— BEGIN RECORDS FOR THE TASK —
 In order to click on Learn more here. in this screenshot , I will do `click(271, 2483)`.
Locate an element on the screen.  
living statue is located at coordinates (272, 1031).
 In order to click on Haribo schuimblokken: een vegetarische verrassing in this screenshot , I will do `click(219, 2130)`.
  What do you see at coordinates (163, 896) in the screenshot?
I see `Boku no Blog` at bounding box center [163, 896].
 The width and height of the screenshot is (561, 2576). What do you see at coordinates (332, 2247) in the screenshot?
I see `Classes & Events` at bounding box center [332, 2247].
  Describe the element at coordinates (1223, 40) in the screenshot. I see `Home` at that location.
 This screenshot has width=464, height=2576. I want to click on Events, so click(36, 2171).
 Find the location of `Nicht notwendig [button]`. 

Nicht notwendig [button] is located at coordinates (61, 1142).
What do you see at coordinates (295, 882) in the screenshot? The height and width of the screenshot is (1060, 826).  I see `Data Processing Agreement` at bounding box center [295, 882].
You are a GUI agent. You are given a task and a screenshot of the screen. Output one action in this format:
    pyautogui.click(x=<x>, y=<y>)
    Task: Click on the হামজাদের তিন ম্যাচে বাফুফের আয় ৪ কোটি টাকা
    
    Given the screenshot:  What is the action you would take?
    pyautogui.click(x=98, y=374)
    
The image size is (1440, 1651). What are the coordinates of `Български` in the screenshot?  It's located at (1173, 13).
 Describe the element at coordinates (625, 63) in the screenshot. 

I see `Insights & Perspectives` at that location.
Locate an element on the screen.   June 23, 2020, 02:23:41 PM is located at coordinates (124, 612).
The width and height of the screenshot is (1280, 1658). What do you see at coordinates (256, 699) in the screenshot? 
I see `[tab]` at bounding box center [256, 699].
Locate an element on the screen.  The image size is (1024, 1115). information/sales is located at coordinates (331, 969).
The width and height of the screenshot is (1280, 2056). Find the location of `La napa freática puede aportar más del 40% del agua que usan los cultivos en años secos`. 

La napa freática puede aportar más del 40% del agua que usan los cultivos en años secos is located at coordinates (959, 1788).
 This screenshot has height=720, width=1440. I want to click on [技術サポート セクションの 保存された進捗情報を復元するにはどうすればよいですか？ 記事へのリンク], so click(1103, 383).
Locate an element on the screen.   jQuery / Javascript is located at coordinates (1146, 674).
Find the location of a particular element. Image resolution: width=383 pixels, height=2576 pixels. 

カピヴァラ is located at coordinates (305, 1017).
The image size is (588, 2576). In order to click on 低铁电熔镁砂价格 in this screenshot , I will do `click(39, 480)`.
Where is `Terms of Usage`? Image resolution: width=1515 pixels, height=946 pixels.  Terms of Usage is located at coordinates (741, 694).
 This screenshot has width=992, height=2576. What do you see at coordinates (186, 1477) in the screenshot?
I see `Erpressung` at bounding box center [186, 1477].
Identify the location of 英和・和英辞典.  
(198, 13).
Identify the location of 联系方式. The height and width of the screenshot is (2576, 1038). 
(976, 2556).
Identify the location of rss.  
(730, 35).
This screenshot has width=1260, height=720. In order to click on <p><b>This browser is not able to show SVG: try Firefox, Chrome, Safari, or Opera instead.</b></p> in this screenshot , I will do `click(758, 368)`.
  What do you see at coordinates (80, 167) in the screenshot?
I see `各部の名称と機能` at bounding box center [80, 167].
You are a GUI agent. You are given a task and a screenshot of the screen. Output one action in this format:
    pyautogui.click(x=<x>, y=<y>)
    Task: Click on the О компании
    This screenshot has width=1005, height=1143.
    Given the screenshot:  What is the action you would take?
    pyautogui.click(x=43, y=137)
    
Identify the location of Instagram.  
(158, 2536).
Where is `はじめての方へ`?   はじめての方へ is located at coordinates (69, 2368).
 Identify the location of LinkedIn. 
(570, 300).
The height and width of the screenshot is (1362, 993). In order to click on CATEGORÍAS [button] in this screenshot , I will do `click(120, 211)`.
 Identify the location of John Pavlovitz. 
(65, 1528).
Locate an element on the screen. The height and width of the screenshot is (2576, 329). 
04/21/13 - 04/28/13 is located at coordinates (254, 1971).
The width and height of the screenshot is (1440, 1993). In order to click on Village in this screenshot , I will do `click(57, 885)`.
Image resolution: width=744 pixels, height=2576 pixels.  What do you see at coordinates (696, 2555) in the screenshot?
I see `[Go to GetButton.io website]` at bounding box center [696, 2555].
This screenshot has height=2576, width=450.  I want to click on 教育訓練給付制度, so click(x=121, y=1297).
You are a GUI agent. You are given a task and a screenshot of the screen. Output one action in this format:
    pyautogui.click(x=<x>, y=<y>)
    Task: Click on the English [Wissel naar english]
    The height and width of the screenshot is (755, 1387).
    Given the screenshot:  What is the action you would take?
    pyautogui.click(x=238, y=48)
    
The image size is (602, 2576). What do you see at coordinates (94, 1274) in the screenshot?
— END RECORDS FOR THE TASK —
Write out every one of the rows above again, replacing "Locate an element on the screen" with "Find an item on the screen" each time it appears and keeping all other text the same.

### TASK RESPONSE
 In order to click on Learn more here. in this screenshot , I will do `click(271, 2483)`.
Find an item on the screen.  
living statue is located at coordinates (272, 1031).
 In order to click on Haribo schuimblokken: een vegetarische verrassing in this screenshot , I will do `click(219, 2130)`.
  What do you see at coordinates (163, 896) in the screenshot?
I see `Boku no Blog` at bounding box center [163, 896].
 The width and height of the screenshot is (561, 2576). What do you see at coordinates (332, 2247) in the screenshot?
I see `Classes & Events` at bounding box center [332, 2247].
  Describe the element at coordinates (1223, 40) in the screenshot. I see `Home` at that location.
 This screenshot has width=464, height=2576. I want to click on Events, so click(36, 2171).
 Find the location of `Nicht notwendig [button]`. 

Nicht notwendig [button] is located at coordinates (61, 1142).
What do you see at coordinates (295, 882) in the screenshot? The height and width of the screenshot is (1060, 826).  I see `Data Processing Agreement` at bounding box center [295, 882].
You are a GUI agent. You are given a task and a screenshot of the screen. Output one action in this format:
    pyautogui.click(x=<x>, y=<y>)
    Task: Click on the হামজাদের তিন ম্যাচে বাফুফের আয় ৪ কোটি টাকা
    
    Given the screenshot:  What is the action you would take?
    pyautogui.click(x=98, y=374)
    
The image size is (1440, 1651). What are the coordinates of `Български` in the screenshot?  It's located at (1173, 13).
 Describe the element at coordinates (625, 63) in the screenshot. 

I see `Insights & Perspectives` at that location.
Find an item on the screen.   June 23, 2020, 02:23:41 PM is located at coordinates (124, 612).
The width and height of the screenshot is (1280, 1658). What do you see at coordinates (256, 699) in the screenshot? 
I see `[tab]` at bounding box center [256, 699].
Find an item on the screen.  The image size is (1024, 1115). information/sales is located at coordinates (331, 969).
The width and height of the screenshot is (1280, 2056). Find the location of `La napa freática puede aportar más del 40% del agua que usan los cultivos en años secos`. 

La napa freática puede aportar más del 40% del agua que usan los cultivos en años secos is located at coordinates (959, 1788).
 This screenshot has height=720, width=1440. I want to click on [技術サポート セクションの 保存された進捗情報を復元するにはどうすればよいですか？ 記事へのリンク], so click(1103, 383).
Find an item on the screen.   jQuery / Javascript is located at coordinates (1146, 674).
Find the location of a particular element. Image resolution: width=383 pixels, height=2576 pixels. 

カピヴァラ is located at coordinates (305, 1017).
The image size is (588, 2576). In order to click on 低铁电熔镁砂价格 in this screenshot , I will do `click(39, 480)`.
Where is `Terms of Usage`? Image resolution: width=1515 pixels, height=946 pixels.  Terms of Usage is located at coordinates (741, 694).
 This screenshot has width=992, height=2576. What do you see at coordinates (186, 1477) in the screenshot?
I see `Erpressung` at bounding box center [186, 1477].
Identify the location of 英和・和英辞典.  
(198, 13).
Identify the location of 联系方式. The height and width of the screenshot is (2576, 1038). 
(976, 2556).
Identify the location of rss.  
(730, 35).
This screenshot has width=1260, height=720. In order to click on <p><b>This browser is not able to show SVG: try Firefox, Chrome, Safari, or Opera instead.</b></p> in this screenshot , I will do `click(758, 368)`.
  What do you see at coordinates (80, 167) in the screenshot?
I see `各部の名称と機能` at bounding box center [80, 167].
You are a GUI agent. You are given a task and a screenshot of the screen. Output one action in this format:
    pyautogui.click(x=<x>, y=<y>)
    Task: Click on the О компании
    This screenshot has width=1005, height=1143.
    Given the screenshot:  What is the action you would take?
    pyautogui.click(x=43, y=137)
    
Identify the location of Instagram.  
(158, 2536).
Where is `はじめての方へ`?   はじめての方へ is located at coordinates (69, 2368).
 Identify the location of LinkedIn. 
(570, 300).
The height and width of the screenshot is (1362, 993). In order to click on CATEGORÍAS [button] in this screenshot , I will do `click(120, 211)`.
 Identify the location of John Pavlovitz. 
(65, 1528).
Find an item on the screen. The height and width of the screenshot is (2576, 329). 
04/21/13 - 04/28/13 is located at coordinates (254, 1971).
The width and height of the screenshot is (1440, 1993). In order to click on Village in this screenshot , I will do `click(57, 885)`.
Image resolution: width=744 pixels, height=2576 pixels.  What do you see at coordinates (696, 2555) in the screenshot?
I see `[Go to GetButton.io website]` at bounding box center [696, 2555].
This screenshot has height=2576, width=450.  I want to click on 教育訓練給付制度, so click(x=121, y=1297).
You are a GUI agent. You are given a task and a screenshot of the screen. Output one action in this format:
    pyautogui.click(x=<x>, y=<y>)
    Task: Click on the English [Wissel naar english]
    The height and width of the screenshot is (755, 1387).
    Given the screenshot:  What is the action you would take?
    pyautogui.click(x=238, y=48)
    
The image size is (602, 2576). What do you see at coordinates (94, 1274) in the screenshot?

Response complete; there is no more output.